Quirks of the Top-Two Primary
This week, California voted for the second time under its new top-two primary system. The boldest innovation of this system is that it allows the top two primary winners to be from any party, even the same one. There will 25 such same-party races this fall, out of 160 total.
In an earlier blog post, I pointed out key differences between the primary and the general electorates: primary voters are typically older and less diverse—and often tilt Republican. These differences can end up producing same-party contests in places where they probably would not have occurred if primary and general election voters weren’t so different.
These same-party contests do not raise questions unless they occur in a district in which either party would typically have a legitimate shot at winning. And so far, the vast majority of same-party contests have been for seats that would have gone to somebody of that party no matter what.
But in 2012, Congressional District 31 in San Bernardino County hosted a same-party Republican runoff—although this district would likely be competitive between the two parties under most circumstances.
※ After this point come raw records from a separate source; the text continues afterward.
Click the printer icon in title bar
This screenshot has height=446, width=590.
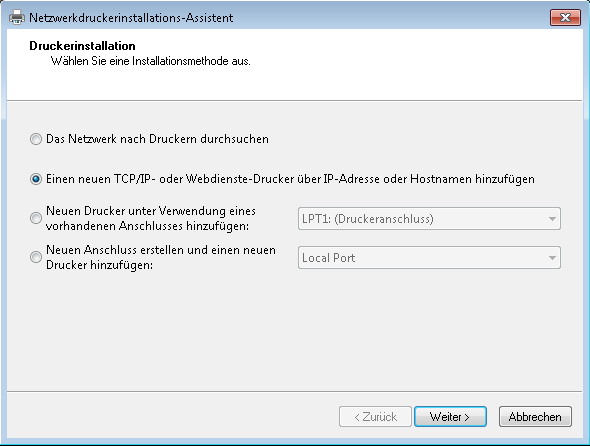[17, 17]
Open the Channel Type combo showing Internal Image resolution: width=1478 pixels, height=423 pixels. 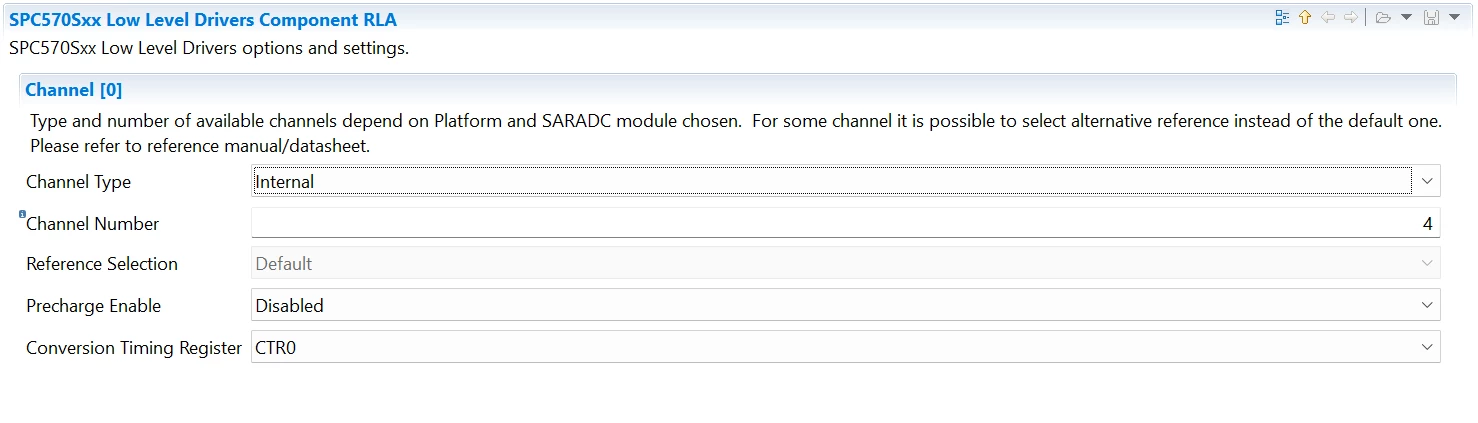845,182
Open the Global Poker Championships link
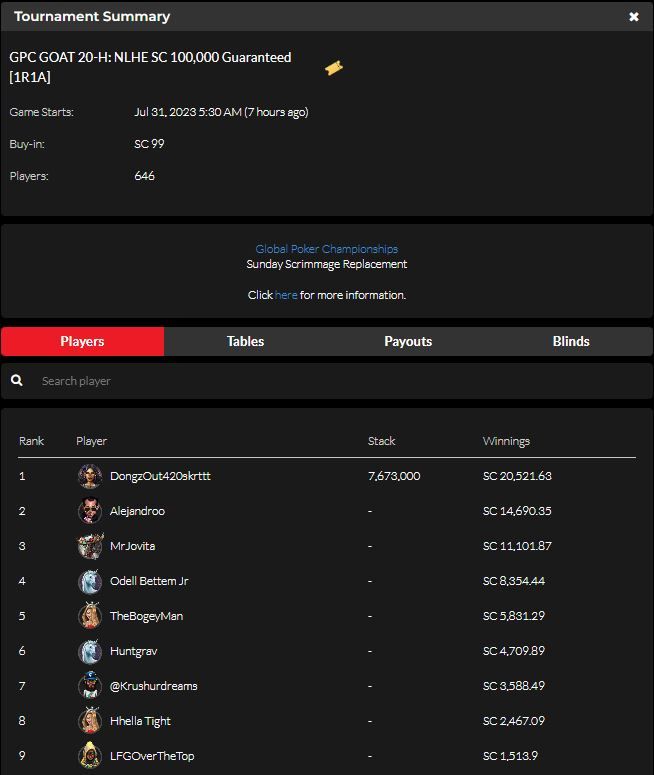 click(x=327, y=249)
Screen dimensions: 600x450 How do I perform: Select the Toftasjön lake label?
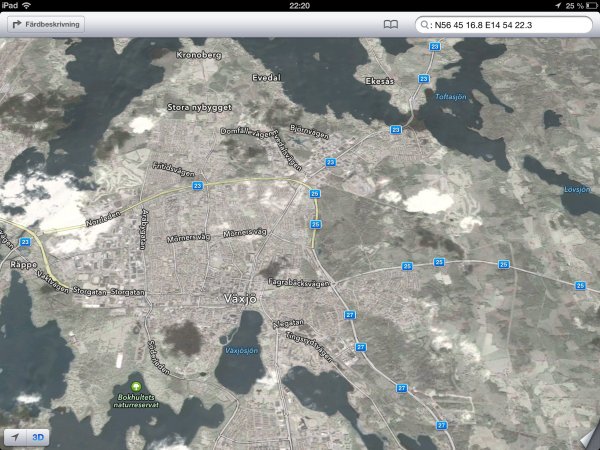(452, 97)
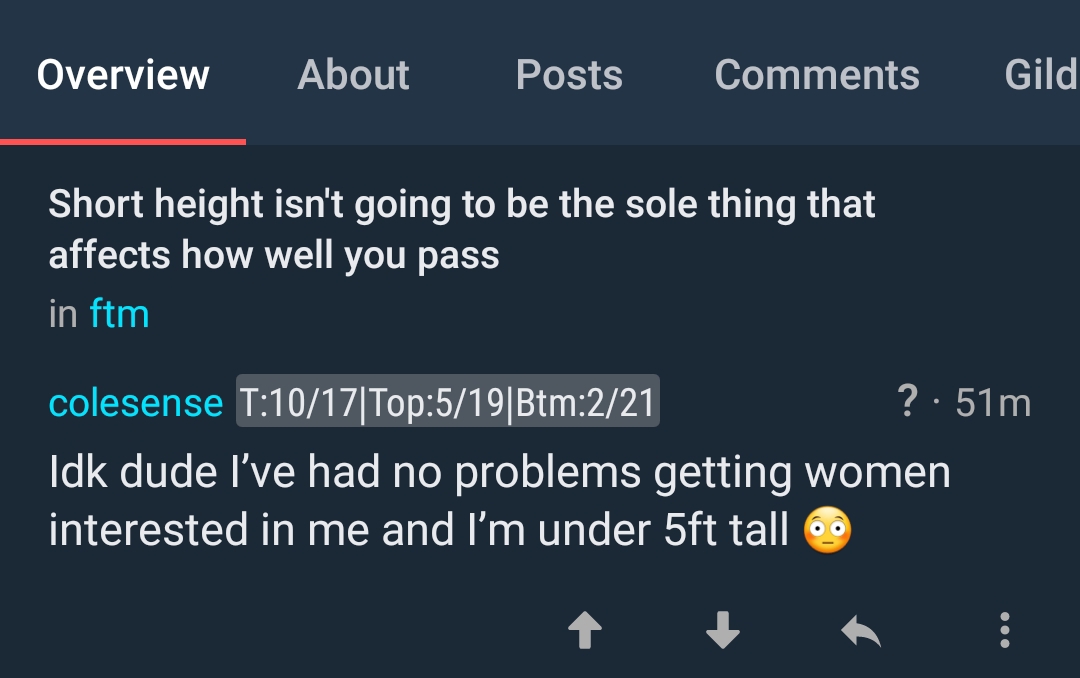Click the red Overview tab indicator bar

pos(123,142)
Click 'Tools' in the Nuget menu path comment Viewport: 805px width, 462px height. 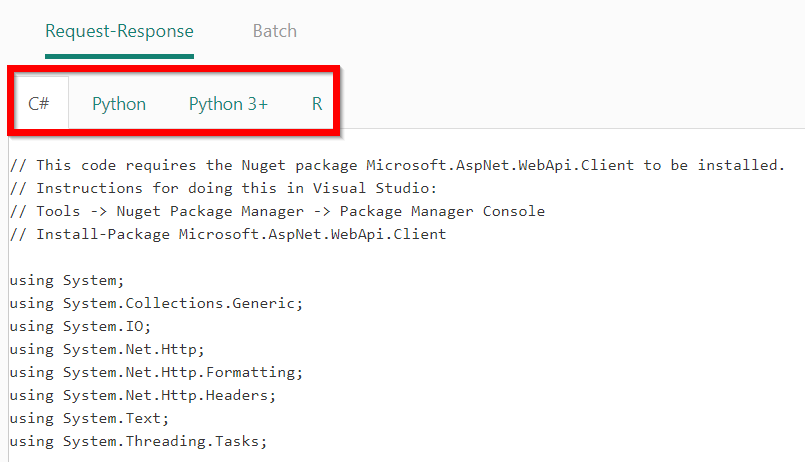click(x=58, y=211)
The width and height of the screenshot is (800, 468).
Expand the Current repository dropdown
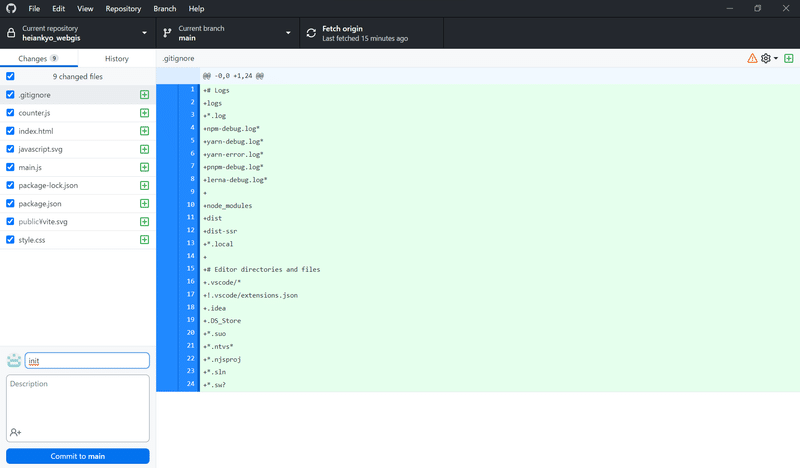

The complexion of the primary electorate partly explained this outcome, but it also occurred because more Democrats than Republicans competed for the seat. This caused the Democratic candidates to split the loyal Democratic vote too many ways—none of them gained enough support and two Republicans advanced.
The pattern has continued in 2014. Congressional District 31 is again in the mix, avoiding a same-party Republican runoff by just 390 votes (out of more than 42,000). Meanwhile, in Los Angeles and Ventura Counties, Congressional District 25 will host a runoff between two Republicans—although this district slightly preferred Obama in 2012. That doesn’t necessarily mean that CD 25 would have been competitive this year, but all the same, it’s worth thinking about whether a same-party contest is really the match-up voters there would like to see.
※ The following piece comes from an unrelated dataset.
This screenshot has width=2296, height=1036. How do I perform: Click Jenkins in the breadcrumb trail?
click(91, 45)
The most surprising contest to come close to same-party status this cycle is the statewide race for California controller. The Democrats ran three candidates and the Republicans ran two. At the time of this writing, a same-party Republican race in the fall has been avoided by just 1,924 votes out of almost 3 million cast, a difference of less than one-tenth of one percent. This outcome may well hold, but races this close occasionally flip as more ballots are counted.
These sorts of outcomes are never going to be common under the top two. But in two election cycles they have been common enough that we ought to think about ways to address them. As part of the top-two reform, the legislature banned write-in and independent candidacies in the fall election. I have suggested we revisit that decision, and allow for such candidacies if there is demand. The bar could be set high enough to ensure that the option was rarely used, but low enough to make the option realistic, just in case.
The question is not whether same-party competition is a good idea. In uncompetitive seats, one can make a solid case that it offers choices that voters would not otherwise have—choices about which faction of the party ought to represent the district. But in places where the real conflict is between Democrats and Republicans, a same party contest closes off the very choice the top two is meant to promote.